■ GIVEN INFORMATION:
--*--

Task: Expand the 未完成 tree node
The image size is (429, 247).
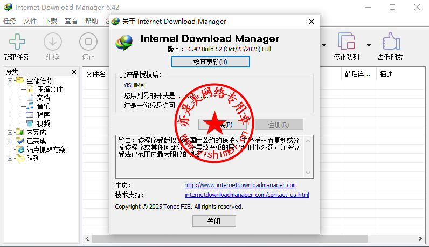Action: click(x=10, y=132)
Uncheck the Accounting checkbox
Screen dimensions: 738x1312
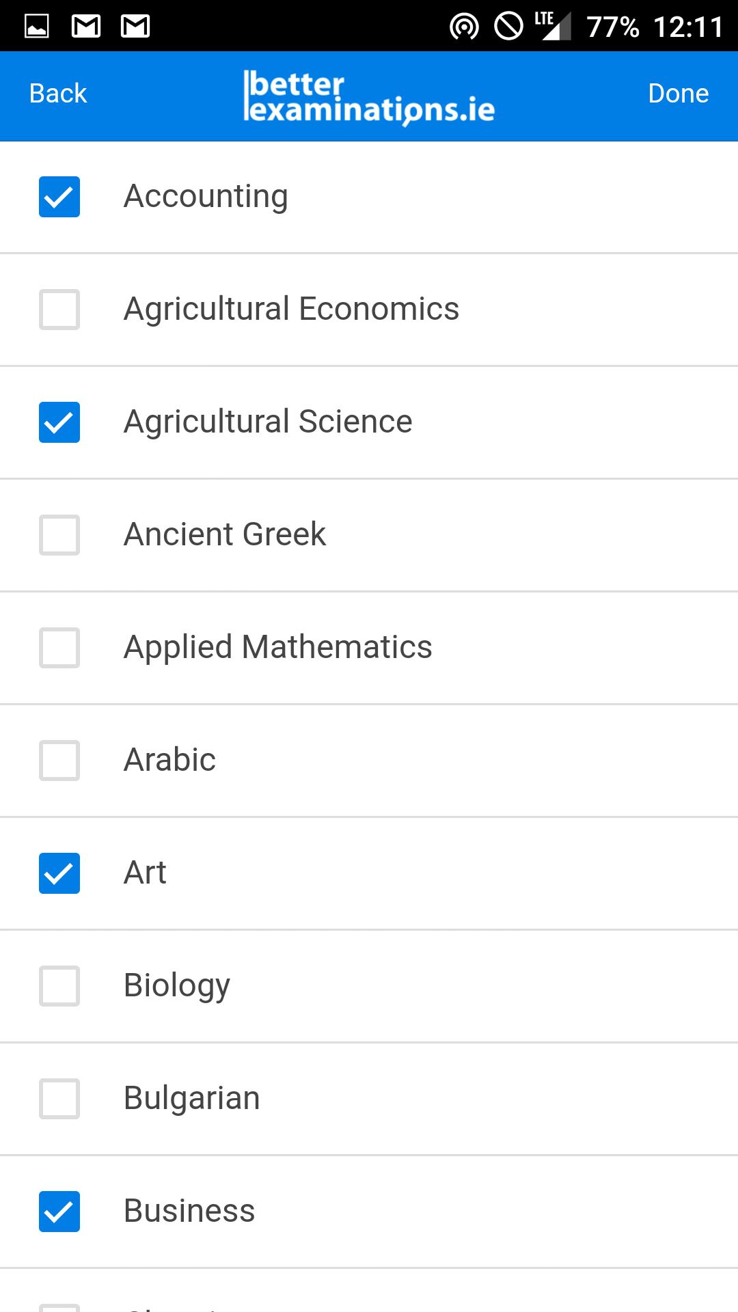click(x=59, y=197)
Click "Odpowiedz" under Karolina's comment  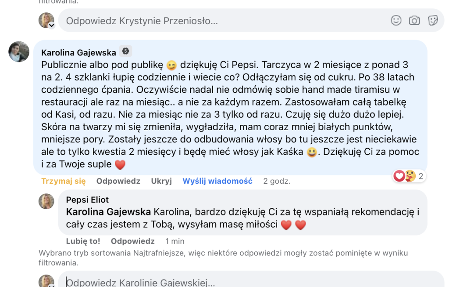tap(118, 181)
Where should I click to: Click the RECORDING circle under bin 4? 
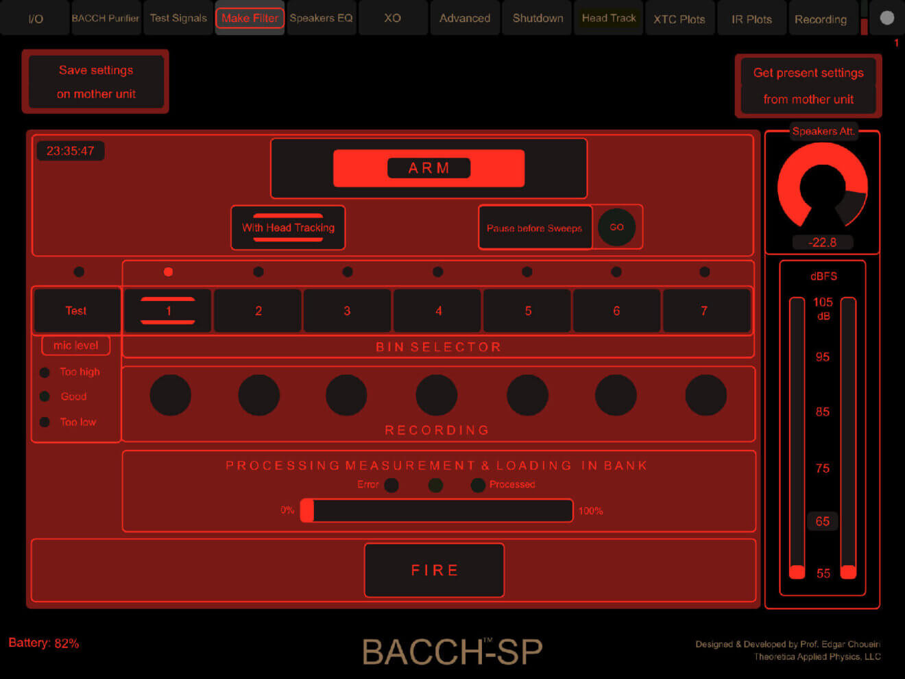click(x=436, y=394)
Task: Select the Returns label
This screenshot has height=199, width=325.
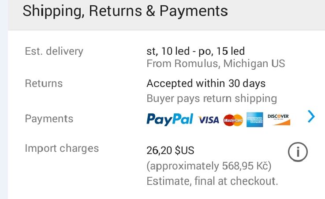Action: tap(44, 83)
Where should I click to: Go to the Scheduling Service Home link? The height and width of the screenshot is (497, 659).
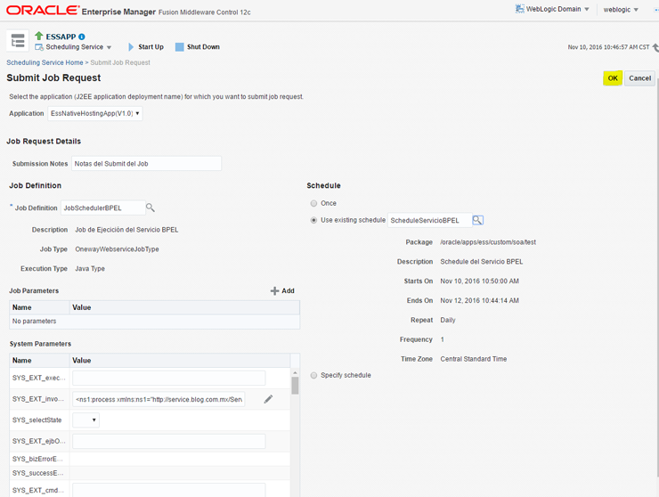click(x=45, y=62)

--*--

All that is needed is an exact copy of the lines from the line with "Where should I click to: Go" through the end of the listing, both ends included, with no pictures.

Where should I click to: Go to the Scheduling Service Home link? The height and width of the screenshot is (497, 659).
click(x=45, y=62)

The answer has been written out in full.